Mi primer movimiento fue torpe, el bastón golpeó el aire con un sonido seco, y antes de que pudiera reaccionar, él ya se había desplazado con una agilidad que parecía desafiar cualquier lógica. Su retroceso fue impecable, casi demasiado sencillo. Mis músculos se tensaron, y la frustración comenzó a crecer en mi interior. ¿Cómo podría igualar su destreza?
—Otra vez —dijo, sin alterarse.
Mi mente se nubló por un momento, pero, con esfuerzo, volví a prepararme. No podía darme el lujo de fallar, aunque mi cuerpo me traicionaba. Los segundos pasaban más rápido de lo que pensaba, y el cansancio se hacía cada vez más pesado. Cada golpe, cada fallo, cada error, era como una marca en mi orgullo.

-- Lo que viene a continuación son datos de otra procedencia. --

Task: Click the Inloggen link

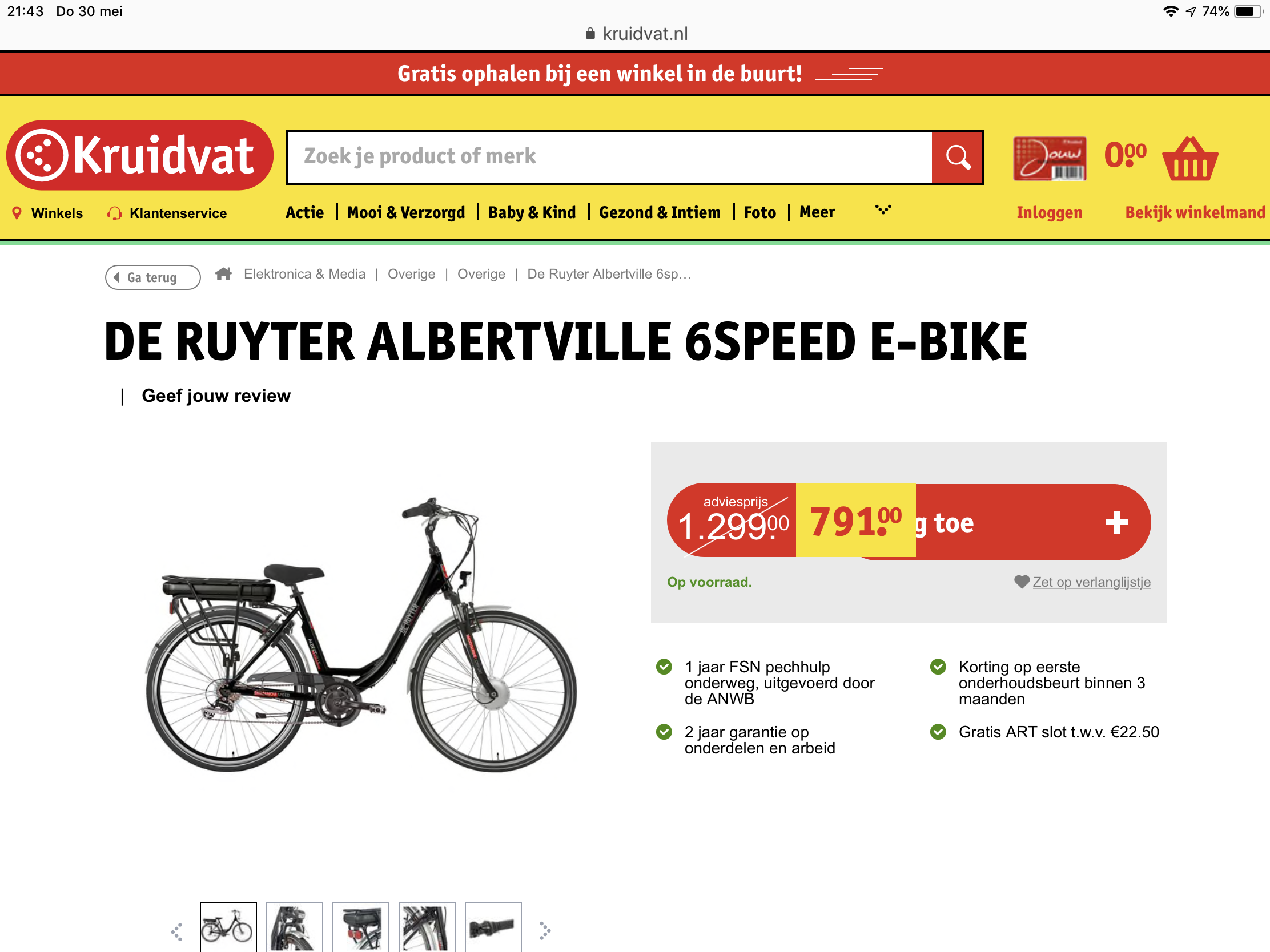Action: coord(1049,212)
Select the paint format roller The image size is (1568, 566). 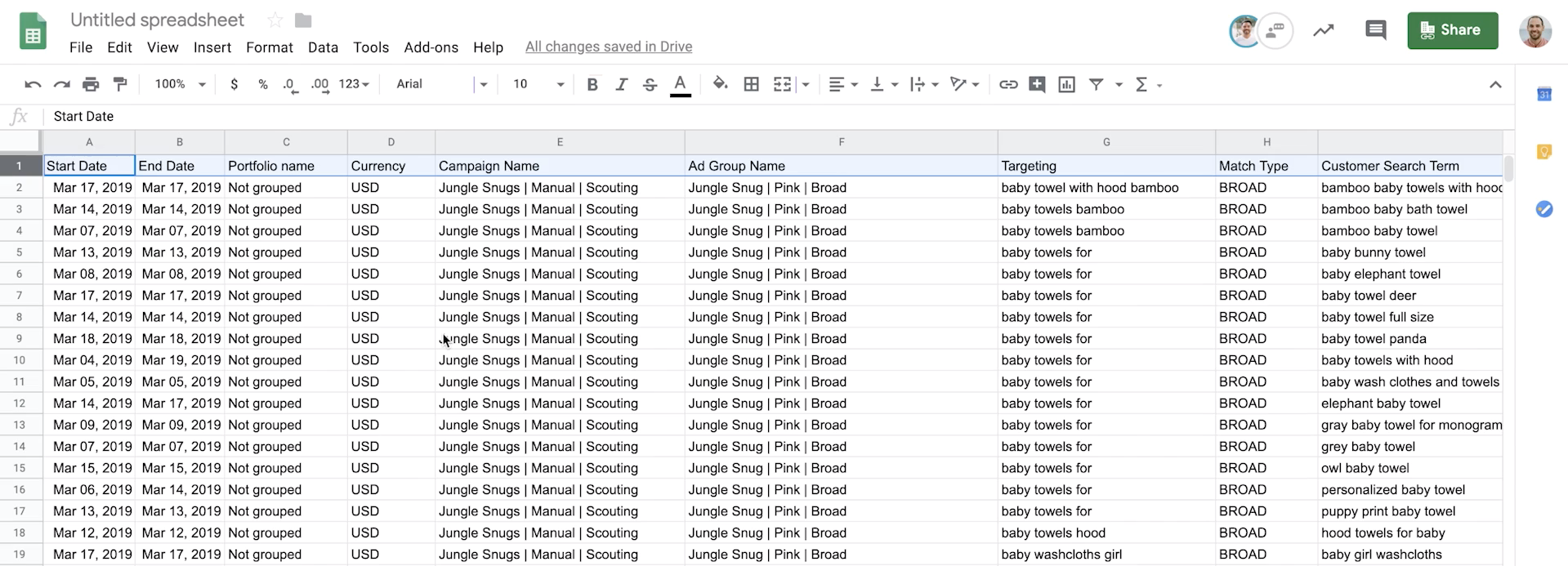120,84
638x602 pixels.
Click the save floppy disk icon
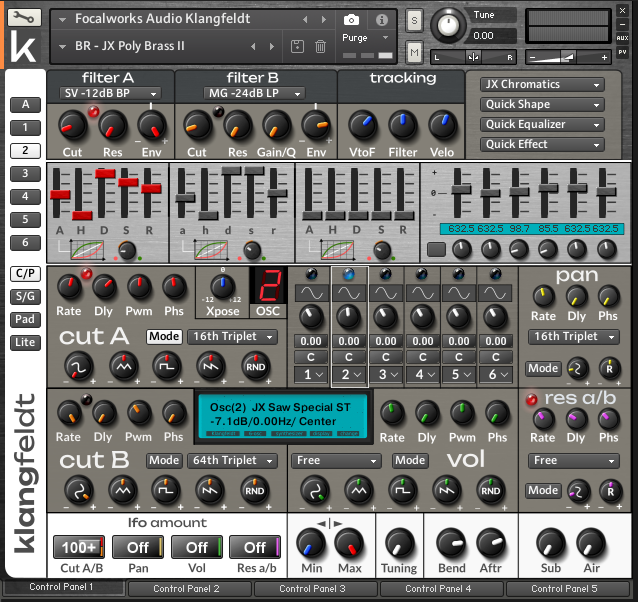[297, 46]
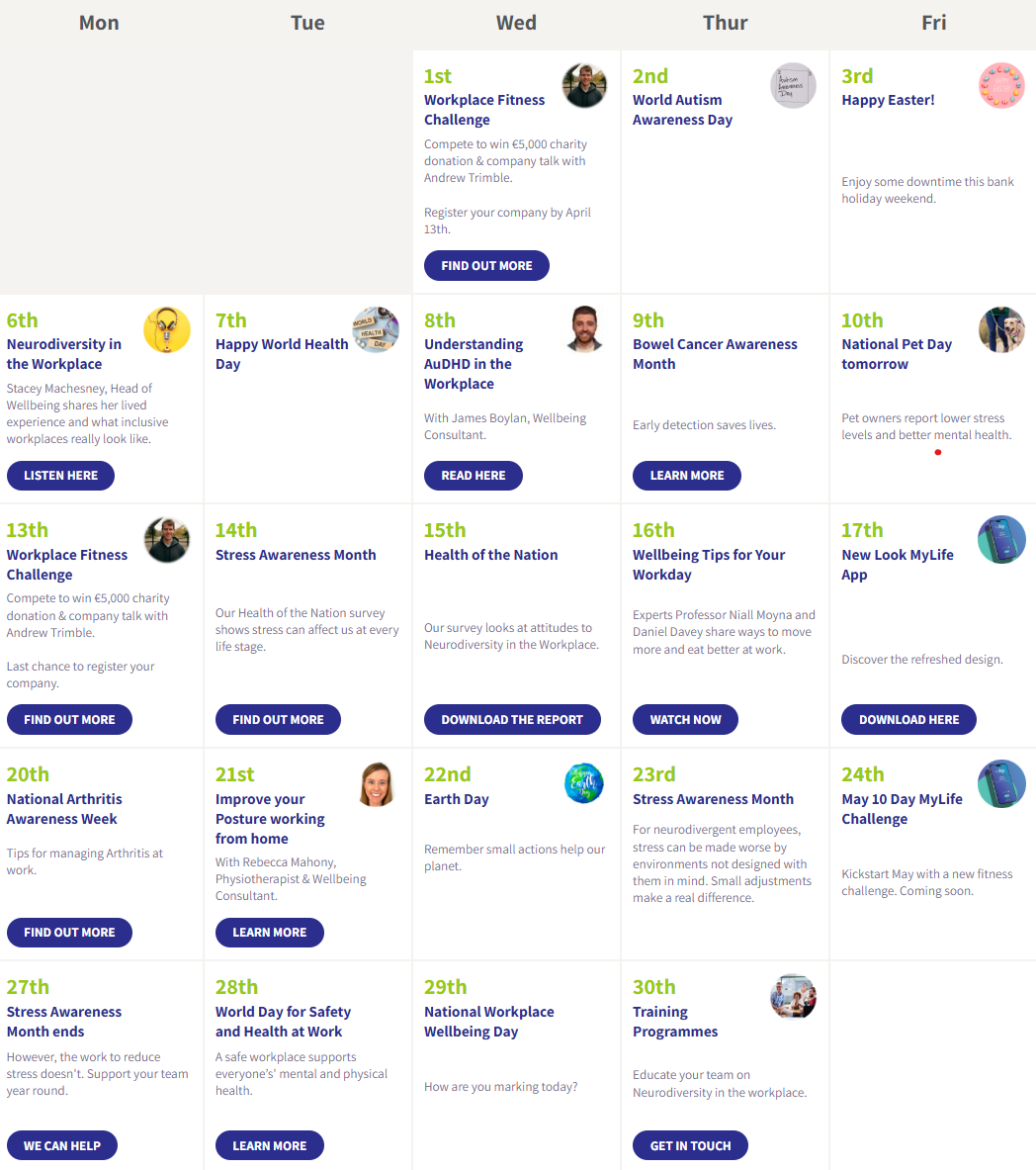Click WE CAN HELP button on the 27th
The image size is (1036, 1170).
pyautogui.click(x=61, y=1146)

Mis respiraciones se entrecortaron, el sudor empapaba mi rostro y mis manos temblaban, pero mi mente seguía luchando por no ceder. Y, cuando ya no pude seguir, escuché sus palabras, cortantes como una daga.
—¡Suficiente!
Mi próximo movimiento nunca llegó a completarse, detenido por su voz que, al igual que su mirada, no mostraba piedad.